Begitu pula make up, untuk pemutih atau pemerah pipi, jika membahayakan, yang membuat pipi atau wajah lama kelamaan menjadi rusak, menghitam misalkan, maka terlarang hukumnya. Akan tetapi jika tidak membahayakan maka boleh.
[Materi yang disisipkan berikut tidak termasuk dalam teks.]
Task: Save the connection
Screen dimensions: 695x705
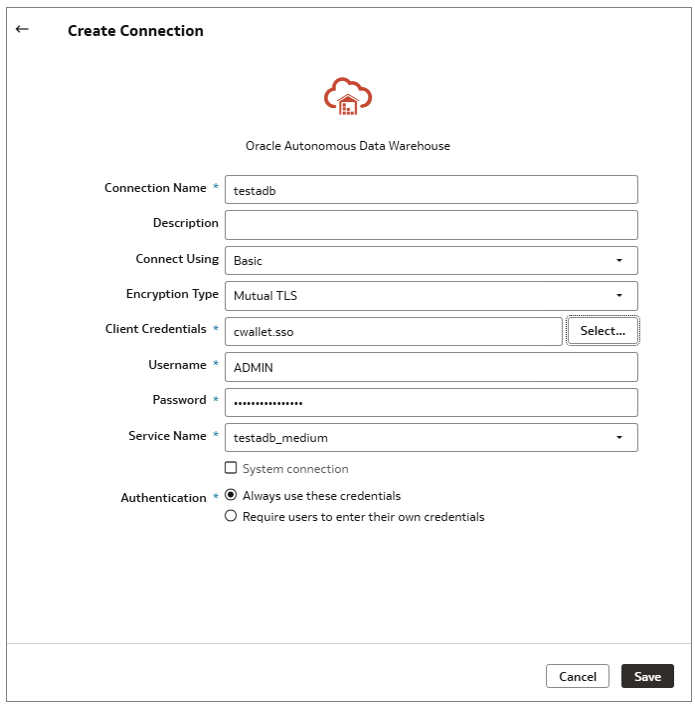Action: click(647, 676)
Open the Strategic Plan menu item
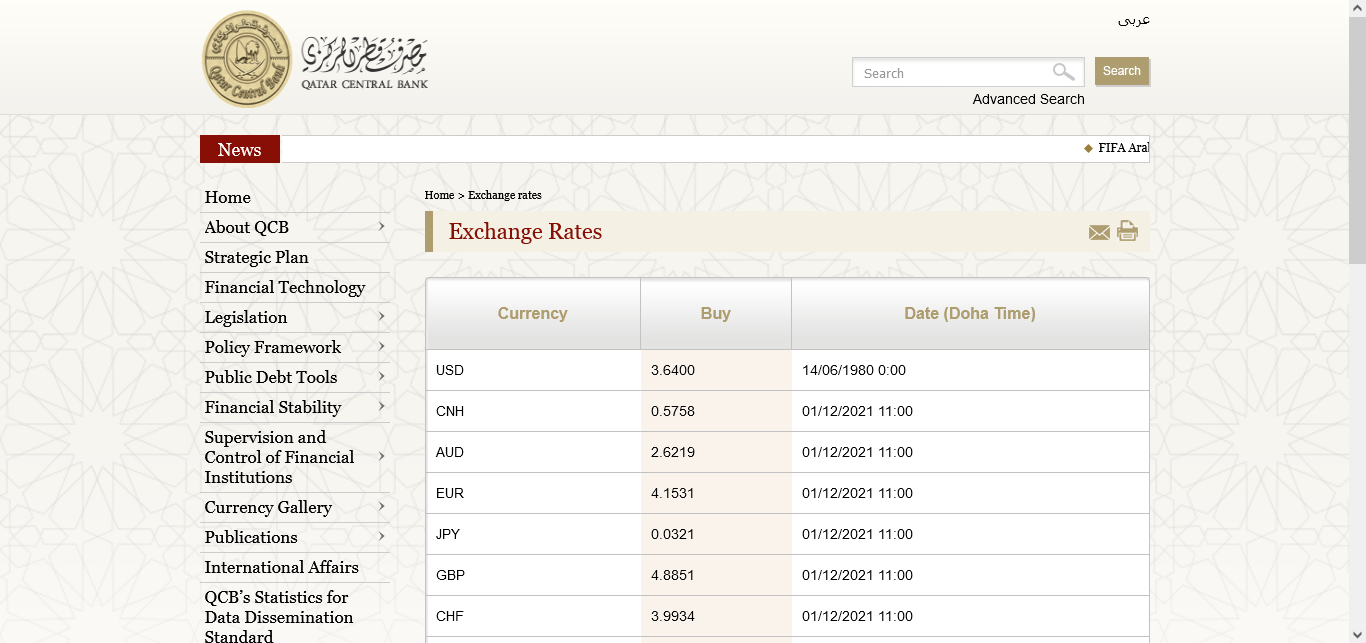1366x643 pixels. click(x=256, y=258)
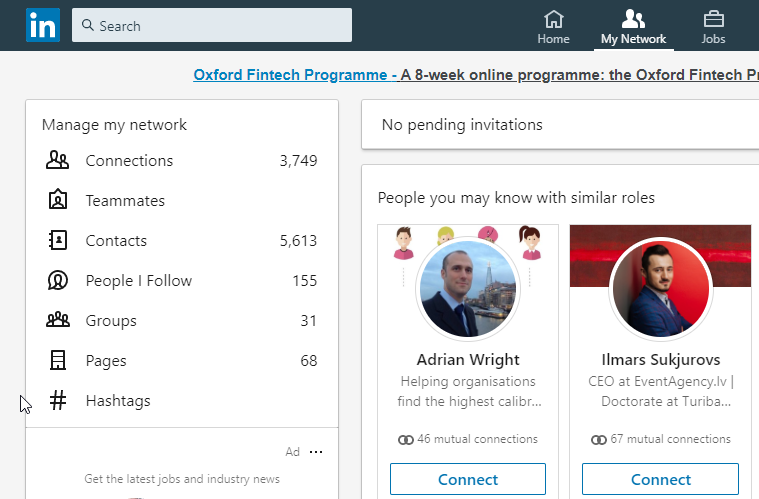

✅Berkata syaikh Muhammad bin Shalih al Utsaimin rahimahullah :

Dan mengenai make up, jika hal itu bisa menambah kecantikan dan tidak membahayakannya, maka boleh digunakan. Tetapi saya pernah mendengar, bahwa make up itu membahayakan kulit wajah, mengakibatkan kulit wajah berubah menjadi jelek sebelum masa tuanya. Saya menyarankan kepada para wanita untuk bertanya kepada para dokter tentang hal ini. Jika berita itu benar, maka menggunakan make up itu menjadi haram atau minimal makruh, karena semua yang mengakibatkan kerusakan, adakalanya haram atau adakalanya makruh. (Majmu’ Fatawa syaikh Muhammad bin Shalih Utsaimin:2/771 – 772 ).

Sumber;

https://ar.islamway.net/fatwa/3787/هل-يجوز-للمرأة-استعمال-المكياج-الصناعي-لزوجها

 

✅Berkata syaikh Abdullah bin Abdul Aziz bin Baz: rahimahullah :

Berkaitan dengan penggunaan bedak untuk kaum wanita, maka perlu adanya perincian: 

1.Jika berasal dari bahan yang mubah dan tidak memadharatkan wajah kaum wanita maka tidaklah mengapa.

2.Jika berasal dari sesuatu yang memabukkan atau memadharatkan wajah, membuat wajah berbintik hitam dan lain-lainnya maka tidak diperbolehkan,berdasarkan sabda Nabi shallallahu alaihi wa sallam :

ﻻ ﺿﺮﺭ ﻭﻻ ﺿﺮﺍﺭ

Tidak boleh menimbulkan bahaya dan tidak boleh menyebabkan bahaya bagi orang lain” (HR. Ibnu Majah, Ibnu Hiban dan Ahmad).

Seorang mukmin dan mukminah dilarang melakukan sesuatu yang memadharatkan dirinya baik di wajah ataupun yang lainnya dari anggota badannya”.